== RECORDS FOR THIS EXERCISE ==

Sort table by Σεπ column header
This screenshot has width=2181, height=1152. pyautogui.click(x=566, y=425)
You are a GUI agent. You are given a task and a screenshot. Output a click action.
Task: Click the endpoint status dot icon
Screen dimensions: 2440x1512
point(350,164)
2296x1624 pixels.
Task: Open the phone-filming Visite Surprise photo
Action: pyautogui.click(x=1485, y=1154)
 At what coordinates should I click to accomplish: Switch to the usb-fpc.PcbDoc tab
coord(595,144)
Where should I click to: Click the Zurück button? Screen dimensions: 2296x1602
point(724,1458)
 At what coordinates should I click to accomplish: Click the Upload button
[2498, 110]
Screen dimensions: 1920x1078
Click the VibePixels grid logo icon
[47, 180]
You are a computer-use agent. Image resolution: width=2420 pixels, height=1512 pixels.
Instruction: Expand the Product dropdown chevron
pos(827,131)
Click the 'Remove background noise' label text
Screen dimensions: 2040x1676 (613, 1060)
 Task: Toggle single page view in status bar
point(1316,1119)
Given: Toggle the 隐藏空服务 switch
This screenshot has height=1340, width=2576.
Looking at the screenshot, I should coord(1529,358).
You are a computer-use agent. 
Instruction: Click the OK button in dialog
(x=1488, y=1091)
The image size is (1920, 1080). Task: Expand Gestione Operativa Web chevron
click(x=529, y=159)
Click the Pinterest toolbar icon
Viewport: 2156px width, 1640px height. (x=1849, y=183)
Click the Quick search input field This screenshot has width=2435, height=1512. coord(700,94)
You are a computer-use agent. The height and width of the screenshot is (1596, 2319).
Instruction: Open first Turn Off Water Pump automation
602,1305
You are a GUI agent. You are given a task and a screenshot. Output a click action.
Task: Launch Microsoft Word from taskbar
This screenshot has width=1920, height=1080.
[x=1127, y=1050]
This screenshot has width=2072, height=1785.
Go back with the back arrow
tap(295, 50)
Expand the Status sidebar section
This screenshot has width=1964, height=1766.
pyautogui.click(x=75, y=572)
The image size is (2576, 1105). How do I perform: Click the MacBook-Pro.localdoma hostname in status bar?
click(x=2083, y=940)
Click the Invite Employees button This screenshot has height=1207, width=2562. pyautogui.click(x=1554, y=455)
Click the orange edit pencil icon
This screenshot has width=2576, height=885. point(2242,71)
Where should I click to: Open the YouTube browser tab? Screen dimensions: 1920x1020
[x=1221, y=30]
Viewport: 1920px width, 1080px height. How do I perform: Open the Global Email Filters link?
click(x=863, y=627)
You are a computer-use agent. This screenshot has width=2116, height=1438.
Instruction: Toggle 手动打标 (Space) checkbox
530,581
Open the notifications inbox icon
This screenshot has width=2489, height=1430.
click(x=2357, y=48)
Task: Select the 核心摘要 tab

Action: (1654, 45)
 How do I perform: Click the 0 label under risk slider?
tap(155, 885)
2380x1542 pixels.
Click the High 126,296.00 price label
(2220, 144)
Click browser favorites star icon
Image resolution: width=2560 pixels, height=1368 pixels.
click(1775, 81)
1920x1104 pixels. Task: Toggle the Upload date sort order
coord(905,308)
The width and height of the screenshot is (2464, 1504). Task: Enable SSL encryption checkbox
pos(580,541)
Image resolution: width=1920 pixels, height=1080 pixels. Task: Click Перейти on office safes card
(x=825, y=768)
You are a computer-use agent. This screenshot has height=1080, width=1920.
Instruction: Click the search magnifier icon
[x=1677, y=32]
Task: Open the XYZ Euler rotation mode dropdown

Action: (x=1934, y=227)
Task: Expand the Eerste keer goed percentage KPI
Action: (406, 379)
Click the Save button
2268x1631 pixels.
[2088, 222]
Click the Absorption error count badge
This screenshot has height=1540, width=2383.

===

*ACTIVITY*
Print the data in full. Match it exactly.

*ANSWER SECTION*
Sort table by Σεπ column header
This screenshot has width=2181, height=1152. pyautogui.click(x=566, y=425)
You are a GUI agent. You are given a task and a screenshot. Output a click action.
Task: Click the endpoint status dot icon
Screen dimensions: 2440x1512
point(350,164)
2296x1624 pixels.
Task: Open the phone-filming Visite Surprise photo
Action: pyautogui.click(x=1485, y=1154)
 At what coordinates should I click to accomplish: Switch to the usb-fpc.PcbDoc tab
coord(595,144)
Where should I click to: Click the Zurück button? Screen dimensions: 2296x1602
point(724,1458)
 At what coordinates should I click to accomplish: Click the Upload button
[2498, 110]
Screen dimensions: 1920x1078
Click the VibePixels grid logo icon
[47, 180]
You are a computer-use agent. Image resolution: width=2420 pixels, height=1512 pixels.
Instruction: Expand the Product dropdown chevron
pos(827,131)
Click the 'Remove background noise' label text
Screen dimensions: 2040x1676 (613, 1060)
 Task: Toggle single page view in status bar
point(1316,1119)
Given: Toggle the 隐藏空服务 switch
This screenshot has height=1340, width=2576.
Looking at the screenshot, I should coord(1529,358).
You are a computer-use agent. 
Instruction: Click the OK button in dialog
(x=1488, y=1091)
The image size is (1920, 1080). Task: Expand Gestione Operativa Web chevron
click(x=529, y=159)
Click the Pinterest toolbar icon
Viewport: 2156px width, 1640px height. (x=1849, y=183)
Click the Quick search input field This screenshot has width=2435, height=1512. coord(700,94)
You are a computer-use agent. The height and width of the screenshot is (1596, 2319).
Instruction: Open first Turn Off Water Pump automation
602,1305
You are a GUI agent. You are given a task and a screenshot. Output a click action.
Task: Launch Microsoft Word from taskbar
This screenshot has width=1920, height=1080.
[x=1127, y=1050]
This screenshot has width=2072, height=1785.
Go back with the back arrow
tap(295, 50)
Expand the Status sidebar section
This screenshot has width=1964, height=1766.
pyautogui.click(x=75, y=572)
The image size is (2576, 1105). How do I perform: Click the MacBook-Pro.localdoma hostname in status bar?
click(x=2083, y=940)
Click the Invite Employees button This screenshot has height=1207, width=2562. pyautogui.click(x=1554, y=455)
Click the orange edit pencil icon
This screenshot has width=2576, height=885. point(2242,71)
Where should I click to: Open the YouTube browser tab? Screen dimensions: 1920x1020
[x=1221, y=30]
Viewport: 1920px width, 1080px height. How do I perform: Open the Global Email Filters link?
click(x=863, y=627)
You are a computer-use agent. This screenshot has width=2116, height=1438.
Instruction: Toggle 手动打标 (Space) checkbox
530,581
Open the notifications inbox icon
This screenshot has width=2489, height=1430.
click(x=2357, y=48)
Task: Select the 核心摘要 tab

Action: (1654, 45)
 How do I perform: Click the 0 label under risk slider?
tap(155, 885)
2380x1542 pixels.
Click the High 126,296.00 price label
(2220, 144)
Click browser favorites star icon
Image resolution: width=2560 pixels, height=1368 pixels.
click(1775, 81)
1920x1104 pixels. Task: Toggle the Upload date sort order
coord(905,308)
The width and height of the screenshot is (2464, 1504). Task: Enable SSL encryption checkbox
pos(580,541)
Image resolution: width=1920 pixels, height=1080 pixels. Task: Click Перейти on office safes card
(x=825, y=768)
You are a computer-use agent. This screenshot has height=1080, width=1920.
Instruction: Click the search magnifier icon
[x=1677, y=32]
Task: Open the XYZ Euler rotation mode dropdown

Action: (x=1934, y=227)
Task: Expand the Eerste keer goed percentage KPI
Action: (406, 379)
Click the Save button
2268x1631 pixels.
[2088, 222]
Click the Absorption error count badge
This screenshot has height=1540, width=2383.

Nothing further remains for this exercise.